Agreement: A set of general and special provisions to deal with investment tools, securities, agreements and the appendices thereof which shall be deemed to be one unit and shall be read and construed together after being signed by the Customer. 

Portfolio: A set of investment tools retained by the Customer at the Bank whereby the investor shall estimate the risks and benefits by determining the relationship among all the securities contained in the portfolio regardless of the nature of each tool thereof.

Bank: Jordan Ahli Bank, hereinafter referred to as the (Bank or Manager).

Customer: The natural and/or corporate person referred to above who signs this Agreement in compliance with its terms and conditions.

Securities registered in the Bank’s Name: Securities registered in the Bank’s name on the Customer’s behalf.

Return: Profit(s), cash interest or securities which are realized by the investment tool or security.  Such return is expressed in percentage (where it is distributed in cash) of the amount paid for the investment tools, securities or portfolio.

Total Return: Current cash liquidity for investments plus the ultimate profit or loss during a specific period of time.

Securities: Any property rights, indications or evidence recognized as being foreign securities approved by the Board of Commissioners of Jordan Securities Commission, particularly including those provided for under Article No. (3)(b) and Article (4) of the Securities Law No. 18 of 2017.

Correspondent: Any foreign or domestic commission with which the Bank has a direct relationship, which acts as a trustee of investment tools and/or securities and which performs the selling and/or buying operations.

Non-Discretionary Account: The portfolio’s account that solely permits the Customer to make his selling and buying decisions, to select the securities he wishes to deal with which are acceptable to the Bank and the timing of selling or buying at the price pursuant to which he wishes to sell or buy through the Bank (the Manager).

Discretionary Account: The portfolio’s account in respect of which the Bank makes all the decisions of the selling and/or buying operations of securities at the prices and timing that the Bank deems appropriate.

Risk: The potential of whether an investment would not realize the profit it is supposed to realize and the potential that the value of an investment would diminish and/or shall be exposed to direct losses more than anticipated.

Commissions: The fees received by the Bank in consideration of managing the portfolio(s); performing the investment operations and trading in securities.  The Bank shall determine and adjust such commissions from time to time.

Stocks: Equity unit belonging to any shareholder in any company.

Bonds: Debentures issued by a company or government with a specific interest rate and fixed maturity dates clarifying the time of payment of interest and principal.

Futures Contracts: It is a contract that obliges the buyer to buy a specific asset (or the seller to sell a specific asset) at a future date at a previously specified price. The future  contracts shall determine in detail the type and quantity of assets that have been contracted for, which could either be basic commodities or financial tools, such as, securities, foreign currencies, metals, stock indices or other assets which the Bank agrees to deal in.
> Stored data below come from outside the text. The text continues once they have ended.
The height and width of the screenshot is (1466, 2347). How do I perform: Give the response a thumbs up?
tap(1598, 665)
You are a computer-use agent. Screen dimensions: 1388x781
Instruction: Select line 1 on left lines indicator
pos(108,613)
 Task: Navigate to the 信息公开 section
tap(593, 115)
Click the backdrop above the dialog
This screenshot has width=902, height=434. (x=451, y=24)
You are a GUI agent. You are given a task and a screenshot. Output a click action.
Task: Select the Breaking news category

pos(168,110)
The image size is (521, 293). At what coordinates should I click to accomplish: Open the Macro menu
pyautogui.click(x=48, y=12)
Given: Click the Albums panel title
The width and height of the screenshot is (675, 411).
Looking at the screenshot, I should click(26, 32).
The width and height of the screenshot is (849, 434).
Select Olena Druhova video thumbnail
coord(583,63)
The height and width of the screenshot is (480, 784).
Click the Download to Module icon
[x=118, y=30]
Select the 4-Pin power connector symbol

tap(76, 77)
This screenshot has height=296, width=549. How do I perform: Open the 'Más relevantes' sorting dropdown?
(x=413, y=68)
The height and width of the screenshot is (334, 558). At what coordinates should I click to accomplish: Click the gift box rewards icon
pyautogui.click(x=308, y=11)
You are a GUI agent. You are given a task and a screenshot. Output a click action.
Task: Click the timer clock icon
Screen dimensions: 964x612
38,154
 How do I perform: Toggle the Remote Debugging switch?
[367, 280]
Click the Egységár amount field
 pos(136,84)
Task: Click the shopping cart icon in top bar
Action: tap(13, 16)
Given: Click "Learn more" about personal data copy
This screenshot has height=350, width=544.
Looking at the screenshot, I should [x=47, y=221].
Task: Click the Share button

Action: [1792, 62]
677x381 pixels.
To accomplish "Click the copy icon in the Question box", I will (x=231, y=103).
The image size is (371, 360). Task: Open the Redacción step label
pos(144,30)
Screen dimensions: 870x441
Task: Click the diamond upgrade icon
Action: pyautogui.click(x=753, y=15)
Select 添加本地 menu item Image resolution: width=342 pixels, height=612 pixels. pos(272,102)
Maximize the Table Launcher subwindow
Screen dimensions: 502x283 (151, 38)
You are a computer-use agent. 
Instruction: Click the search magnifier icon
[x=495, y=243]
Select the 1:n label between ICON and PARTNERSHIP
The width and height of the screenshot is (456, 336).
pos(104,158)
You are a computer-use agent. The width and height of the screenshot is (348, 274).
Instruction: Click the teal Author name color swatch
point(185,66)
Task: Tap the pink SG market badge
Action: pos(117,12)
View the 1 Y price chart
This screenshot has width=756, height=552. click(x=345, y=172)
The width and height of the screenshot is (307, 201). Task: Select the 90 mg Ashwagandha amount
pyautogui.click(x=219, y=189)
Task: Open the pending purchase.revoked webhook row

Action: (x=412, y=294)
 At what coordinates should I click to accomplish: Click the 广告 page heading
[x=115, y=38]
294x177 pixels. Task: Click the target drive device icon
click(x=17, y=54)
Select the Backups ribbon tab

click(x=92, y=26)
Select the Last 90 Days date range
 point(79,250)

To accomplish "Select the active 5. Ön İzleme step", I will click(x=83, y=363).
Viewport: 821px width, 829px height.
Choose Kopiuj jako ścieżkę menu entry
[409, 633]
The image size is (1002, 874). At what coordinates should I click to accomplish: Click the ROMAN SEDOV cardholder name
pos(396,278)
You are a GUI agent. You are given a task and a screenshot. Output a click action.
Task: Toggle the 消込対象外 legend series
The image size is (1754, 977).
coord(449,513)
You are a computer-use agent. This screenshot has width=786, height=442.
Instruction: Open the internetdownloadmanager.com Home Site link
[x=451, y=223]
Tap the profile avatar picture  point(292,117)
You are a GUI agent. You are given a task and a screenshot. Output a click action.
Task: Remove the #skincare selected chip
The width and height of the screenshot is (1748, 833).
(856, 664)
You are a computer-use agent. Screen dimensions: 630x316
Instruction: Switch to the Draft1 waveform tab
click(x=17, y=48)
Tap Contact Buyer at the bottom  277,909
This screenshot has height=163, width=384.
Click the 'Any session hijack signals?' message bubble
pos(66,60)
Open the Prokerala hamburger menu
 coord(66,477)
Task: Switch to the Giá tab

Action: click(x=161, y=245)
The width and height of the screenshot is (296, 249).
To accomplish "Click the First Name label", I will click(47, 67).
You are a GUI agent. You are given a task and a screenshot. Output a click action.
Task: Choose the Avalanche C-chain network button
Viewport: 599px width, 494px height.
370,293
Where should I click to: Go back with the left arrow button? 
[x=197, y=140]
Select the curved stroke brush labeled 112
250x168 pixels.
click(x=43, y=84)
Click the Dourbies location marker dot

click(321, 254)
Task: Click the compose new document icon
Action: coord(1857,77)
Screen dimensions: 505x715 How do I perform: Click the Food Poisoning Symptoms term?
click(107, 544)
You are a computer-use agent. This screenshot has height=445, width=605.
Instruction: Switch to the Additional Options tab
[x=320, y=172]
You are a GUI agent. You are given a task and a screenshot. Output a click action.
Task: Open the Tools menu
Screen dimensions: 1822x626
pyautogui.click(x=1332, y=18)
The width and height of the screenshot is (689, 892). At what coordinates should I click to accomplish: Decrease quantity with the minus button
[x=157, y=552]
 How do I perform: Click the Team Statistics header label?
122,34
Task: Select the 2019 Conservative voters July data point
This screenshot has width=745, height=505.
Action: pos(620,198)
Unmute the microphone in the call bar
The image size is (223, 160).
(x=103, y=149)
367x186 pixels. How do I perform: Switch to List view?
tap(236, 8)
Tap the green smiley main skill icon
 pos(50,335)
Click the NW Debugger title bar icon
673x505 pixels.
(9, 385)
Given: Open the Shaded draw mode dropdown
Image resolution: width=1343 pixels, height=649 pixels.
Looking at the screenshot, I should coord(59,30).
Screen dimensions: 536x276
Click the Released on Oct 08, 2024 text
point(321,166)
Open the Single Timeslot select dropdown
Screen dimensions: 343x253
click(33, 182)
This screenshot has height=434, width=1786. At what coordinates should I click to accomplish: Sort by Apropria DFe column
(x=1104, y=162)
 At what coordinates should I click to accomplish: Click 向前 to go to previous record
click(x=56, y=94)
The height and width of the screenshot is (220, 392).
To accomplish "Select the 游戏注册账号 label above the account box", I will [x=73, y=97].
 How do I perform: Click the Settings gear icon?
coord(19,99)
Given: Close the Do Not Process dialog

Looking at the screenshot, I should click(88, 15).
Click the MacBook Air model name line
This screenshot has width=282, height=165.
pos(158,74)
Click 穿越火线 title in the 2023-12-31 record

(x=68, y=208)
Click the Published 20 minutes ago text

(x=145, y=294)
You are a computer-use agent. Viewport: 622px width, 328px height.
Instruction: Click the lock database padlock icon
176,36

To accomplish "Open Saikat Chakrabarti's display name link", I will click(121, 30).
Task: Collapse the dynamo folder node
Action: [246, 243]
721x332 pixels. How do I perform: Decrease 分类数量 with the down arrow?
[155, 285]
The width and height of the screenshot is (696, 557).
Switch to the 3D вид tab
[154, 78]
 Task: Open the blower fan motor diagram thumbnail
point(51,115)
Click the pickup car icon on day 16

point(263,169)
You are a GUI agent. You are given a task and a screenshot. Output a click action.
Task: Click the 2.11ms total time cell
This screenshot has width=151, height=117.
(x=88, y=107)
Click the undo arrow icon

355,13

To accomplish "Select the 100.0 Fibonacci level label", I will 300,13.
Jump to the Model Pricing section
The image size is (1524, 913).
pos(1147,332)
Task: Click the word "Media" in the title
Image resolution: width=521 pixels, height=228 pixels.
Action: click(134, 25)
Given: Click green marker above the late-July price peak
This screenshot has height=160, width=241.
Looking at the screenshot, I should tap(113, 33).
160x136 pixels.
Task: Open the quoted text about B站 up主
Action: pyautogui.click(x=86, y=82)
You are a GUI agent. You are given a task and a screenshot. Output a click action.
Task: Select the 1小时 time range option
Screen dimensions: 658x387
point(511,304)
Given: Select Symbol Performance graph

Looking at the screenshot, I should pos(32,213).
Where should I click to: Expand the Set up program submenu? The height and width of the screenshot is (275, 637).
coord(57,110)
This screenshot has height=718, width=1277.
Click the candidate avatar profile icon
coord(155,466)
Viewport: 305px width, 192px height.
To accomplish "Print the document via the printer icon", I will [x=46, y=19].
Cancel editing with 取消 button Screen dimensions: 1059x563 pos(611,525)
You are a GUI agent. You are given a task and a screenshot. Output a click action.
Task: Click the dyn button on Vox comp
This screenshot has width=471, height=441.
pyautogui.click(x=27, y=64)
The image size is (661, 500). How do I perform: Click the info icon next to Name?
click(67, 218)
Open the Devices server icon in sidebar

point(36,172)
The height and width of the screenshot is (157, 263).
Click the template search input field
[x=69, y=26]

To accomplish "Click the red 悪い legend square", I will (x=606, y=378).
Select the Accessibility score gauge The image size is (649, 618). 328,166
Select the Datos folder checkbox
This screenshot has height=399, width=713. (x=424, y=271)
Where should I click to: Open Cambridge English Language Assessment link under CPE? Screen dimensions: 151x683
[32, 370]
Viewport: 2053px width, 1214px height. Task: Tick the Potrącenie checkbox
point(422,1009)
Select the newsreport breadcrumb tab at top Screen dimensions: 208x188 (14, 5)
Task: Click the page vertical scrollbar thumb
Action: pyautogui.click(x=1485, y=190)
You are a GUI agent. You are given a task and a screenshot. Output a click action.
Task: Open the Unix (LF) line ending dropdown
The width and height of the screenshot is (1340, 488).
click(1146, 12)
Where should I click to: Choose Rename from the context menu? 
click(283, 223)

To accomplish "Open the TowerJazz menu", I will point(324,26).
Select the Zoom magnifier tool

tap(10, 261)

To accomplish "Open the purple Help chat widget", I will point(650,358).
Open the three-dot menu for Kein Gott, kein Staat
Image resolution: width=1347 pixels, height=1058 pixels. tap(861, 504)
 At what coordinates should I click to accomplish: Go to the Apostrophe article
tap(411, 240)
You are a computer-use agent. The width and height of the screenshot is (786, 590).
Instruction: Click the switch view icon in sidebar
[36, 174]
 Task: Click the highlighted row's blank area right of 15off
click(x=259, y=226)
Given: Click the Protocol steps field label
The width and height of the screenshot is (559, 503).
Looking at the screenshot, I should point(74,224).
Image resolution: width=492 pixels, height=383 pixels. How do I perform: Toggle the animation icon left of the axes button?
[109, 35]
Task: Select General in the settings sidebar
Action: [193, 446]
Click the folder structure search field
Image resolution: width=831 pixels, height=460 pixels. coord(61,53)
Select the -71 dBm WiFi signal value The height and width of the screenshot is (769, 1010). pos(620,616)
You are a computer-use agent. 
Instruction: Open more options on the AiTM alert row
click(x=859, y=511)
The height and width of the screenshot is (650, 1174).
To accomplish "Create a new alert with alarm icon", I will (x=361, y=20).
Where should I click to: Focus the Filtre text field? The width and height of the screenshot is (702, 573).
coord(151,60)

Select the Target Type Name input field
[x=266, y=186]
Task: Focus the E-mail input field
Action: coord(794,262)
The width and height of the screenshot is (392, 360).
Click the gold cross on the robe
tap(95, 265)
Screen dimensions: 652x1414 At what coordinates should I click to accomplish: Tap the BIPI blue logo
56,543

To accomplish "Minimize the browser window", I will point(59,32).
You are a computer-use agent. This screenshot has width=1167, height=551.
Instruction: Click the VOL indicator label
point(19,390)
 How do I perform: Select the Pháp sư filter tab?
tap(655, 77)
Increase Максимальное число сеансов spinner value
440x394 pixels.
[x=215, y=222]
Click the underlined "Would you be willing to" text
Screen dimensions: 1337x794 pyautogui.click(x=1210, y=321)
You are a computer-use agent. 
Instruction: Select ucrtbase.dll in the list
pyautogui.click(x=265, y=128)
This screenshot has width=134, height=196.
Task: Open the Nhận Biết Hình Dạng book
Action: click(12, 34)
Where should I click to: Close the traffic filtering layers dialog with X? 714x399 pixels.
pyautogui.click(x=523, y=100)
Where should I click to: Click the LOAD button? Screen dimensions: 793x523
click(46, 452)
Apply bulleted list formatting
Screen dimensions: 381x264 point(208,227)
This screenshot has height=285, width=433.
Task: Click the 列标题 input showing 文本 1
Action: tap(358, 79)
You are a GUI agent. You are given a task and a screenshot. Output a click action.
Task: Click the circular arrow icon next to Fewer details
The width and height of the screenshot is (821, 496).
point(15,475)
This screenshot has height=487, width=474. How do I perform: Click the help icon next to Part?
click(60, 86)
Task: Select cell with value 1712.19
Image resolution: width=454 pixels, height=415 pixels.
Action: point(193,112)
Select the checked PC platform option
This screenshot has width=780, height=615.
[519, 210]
Options Contracts: Contracts that grant the buyer the right to buy or sell an asset (obliging the counter party to meet such right if the option contract is performed) at a price specified at any time before the date which is determined in advance.  The options contracts transaction involves an agreement between two parties.  These contracts are divided into two parts, namely, buying option and selling option. 

In the Money: This occurs when the selling or buying price of the asset in the spot market is better than the price specified in the options contract.

At the Money: This occurs when the selling or buying price of the asset in the spot market is equal to the price specified in the options contract.

Out the Money: This occurs when the selling or buying price of the asset in the spot market is worse than the price specified in the options contract.

Mutual Funds: It is one of the investment tools which is managed by specialized persons in the stock market.  It contributes towards increasing capitals by selling shares in the international stock exchanges which are called units within a set of securities.  Mutual funds and capitals are invested in a common package called “Portfolio” which combines securities, products and other tools that are in conformity with the fund which appear in the subscription prospectus, provided they are listed in the stock exchange.

Hedge: A preventative measure used to avoid potential losses on the return which is one of the securities market operations.

Dealing Limit: The amount (limit) which the Bank agrees to extend to the Customer which is placed at the Bank’s disposal by the Customer to be dealt with in managing the investment tools based on the Customer’s instructions through the Bank.

Settlement: The process pursuant to which a dealing contract is finalized to transfer title of the securities from the seller to the buyer and settle the price thereof finally and unconditionally.

Prohibited Acts: Any act, practice, scheme, approach or means prohibited by the Securities Law; the regulations, instructions or decisions rendered in pursuance thereof or any domestic or international laws promulgated in that regard.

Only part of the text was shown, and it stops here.